Material:
□ □ □ □

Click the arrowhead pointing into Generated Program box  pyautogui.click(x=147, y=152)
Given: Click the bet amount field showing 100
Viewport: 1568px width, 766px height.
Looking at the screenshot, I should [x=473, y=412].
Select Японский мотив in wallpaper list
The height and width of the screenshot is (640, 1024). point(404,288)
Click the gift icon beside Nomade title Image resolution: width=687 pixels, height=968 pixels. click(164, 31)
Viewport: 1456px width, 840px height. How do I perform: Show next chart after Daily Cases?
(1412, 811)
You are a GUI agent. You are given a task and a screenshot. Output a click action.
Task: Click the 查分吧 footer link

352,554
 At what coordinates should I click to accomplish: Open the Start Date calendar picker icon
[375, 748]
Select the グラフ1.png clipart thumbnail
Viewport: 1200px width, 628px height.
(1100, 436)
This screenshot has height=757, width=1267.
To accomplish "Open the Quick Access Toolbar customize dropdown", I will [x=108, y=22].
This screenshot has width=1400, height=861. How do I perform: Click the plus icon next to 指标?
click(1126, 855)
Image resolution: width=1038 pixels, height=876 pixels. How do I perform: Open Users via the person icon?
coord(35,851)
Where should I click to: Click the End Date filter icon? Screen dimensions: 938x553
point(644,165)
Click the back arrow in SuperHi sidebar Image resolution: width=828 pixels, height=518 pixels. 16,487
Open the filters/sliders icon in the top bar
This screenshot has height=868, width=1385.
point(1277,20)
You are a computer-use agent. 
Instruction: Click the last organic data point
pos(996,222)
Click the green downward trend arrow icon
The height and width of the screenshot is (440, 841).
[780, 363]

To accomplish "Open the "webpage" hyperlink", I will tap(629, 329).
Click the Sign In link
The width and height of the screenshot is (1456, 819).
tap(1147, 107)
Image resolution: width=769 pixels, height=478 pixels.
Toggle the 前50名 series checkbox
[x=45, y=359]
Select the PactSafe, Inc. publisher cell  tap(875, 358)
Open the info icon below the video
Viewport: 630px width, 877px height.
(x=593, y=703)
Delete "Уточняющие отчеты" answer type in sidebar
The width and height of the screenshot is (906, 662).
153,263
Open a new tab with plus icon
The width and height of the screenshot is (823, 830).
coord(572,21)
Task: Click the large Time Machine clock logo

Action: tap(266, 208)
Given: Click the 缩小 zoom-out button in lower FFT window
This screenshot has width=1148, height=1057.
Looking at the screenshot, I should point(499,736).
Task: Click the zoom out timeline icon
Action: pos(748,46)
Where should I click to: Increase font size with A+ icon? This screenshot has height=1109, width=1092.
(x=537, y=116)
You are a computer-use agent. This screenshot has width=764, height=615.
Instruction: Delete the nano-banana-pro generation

□ □ □ □

Instructions to follow:
Please present the records above as a Markdown table with columns named Row and Line, giving each non-blank line its own numbered row and leaving out the blank lines.

Solution:
| Row | Line |
|---|---|
| 1 | Click the arrowhead pointing into Generated Program box  pyautogui.click(x=147, y=152) |
| 2 | Given: Click the bet amount field showing 100 |
| 3 | Viewport: 1568px width, 766px height. |
| 4 | Looking at the screenshot, I should [x=473, y=412]. |
| 5 | Select Японский мотив in wallpaper list |
| 6 | The height and width of the screenshot is (640, 1024). point(404,288) |
| 7 | Click the gift icon beside Nomade title Image resolution: width=687 pixels, height=968 pixels. click(164, 31) |
| 8 | Viewport: 1456px width, 840px height. How do I perform: Show next chart after Daily Cases? |
| 9 | (1412, 811) |
| 10 | You are a GUI agent. You are given a task and a screenshot. Output a click action. |
| 11 | Task: Click the 查分吧 footer link |
| 12 | 352,554 |
| 13 |  At what coordinates should I click to accomplish: Open the Start Date calendar picker icon |
| 14 | [375, 748] |
| 15 | Select the グラフ1.png clipart thumbnail |
| 16 | Viewport: 1200px width, 628px height. |
| 17 | (1100, 436) |
| 18 | This screenshot has height=757, width=1267. |
| 19 | To accomplish "Open the Quick Access Toolbar customize dropdown", I will [x=108, y=22]. |
| 20 | This screenshot has width=1400, height=861. How do I perform: Click the plus icon next to 指标? |
| 21 | click(1126, 855) |
| 22 | Image resolution: width=1038 pixels, height=876 pixels. How do I perform: Open Users via the person icon? |
| 23 | coord(35,851) |
| 24 | Where should I click to: Click the End Date filter icon? Screen dimensions: 938x553 |
| 25 | point(644,165) |
| 26 | Click the back arrow in SuperHi sidebar Image resolution: width=828 pixels, height=518 pixels. 16,487 |
| 27 | Open the filters/sliders icon in the top bar |
| 28 | This screenshot has height=868, width=1385. |
| 29 | point(1277,20) |
| 30 | You are a computer-use agent.  |
| 31 | Instruction: Click the last organic data point |
| 32 | pos(996,222) |
| 33 | Click the green downward trend arrow icon |
| 34 | The height and width of the screenshot is (440, 841). |
| 35 | [780, 363] |
| 36 | To accomplish "Open the "webpage" hyperlink", I will tap(629, 329). |
| 37 | Click the Sign In link |
| 38 | The width and height of the screenshot is (1456, 819). |
| 39 | tap(1147, 107) |
| 40 | Image resolution: width=769 pixels, height=478 pixels. |
| 41 | Toggle the 前50名 series checkbox |
| 42 | [x=45, y=359] |
| 43 | Select the PactSafe, Inc. publisher cell  tap(875, 358) |
| 44 | Open the info icon below the video |
| 45 | Viewport: 630px width, 877px height. |
| 46 | (x=593, y=703) |
| 47 | Delete "Уточняющие отчеты" answer type in sidebar |
| 48 | The width and height of the screenshot is (906, 662). |
| 49 | 153,263 |
| 50 | Open a new tab with plus icon |
| 51 | The width and height of the screenshot is (823, 830). |
| 52 | coord(572,21) |
| 53 | Task: Click the large Time Machine clock logo |
| 54 | Action: tap(266, 208) |
| 55 | Given: Click the 缩小 zoom-out button in lower FFT window |
| 56 | This screenshot has width=1148, height=1057. |
| 57 | Looking at the screenshot, I should point(499,736). |
| 58 | Task: Click the zoom out timeline icon |
| 59 | Action: pos(748,46) |
| 60 | Where should I click to: Increase font size with A+ icon? This screenshot has height=1109, width=1092. |
| 61 | (x=537, y=116) |
| 62 | You are a computer-use agent. This screenshot has width=764, height=615. |
| 63 | Instruction: Delete the nano-banana-pro generation |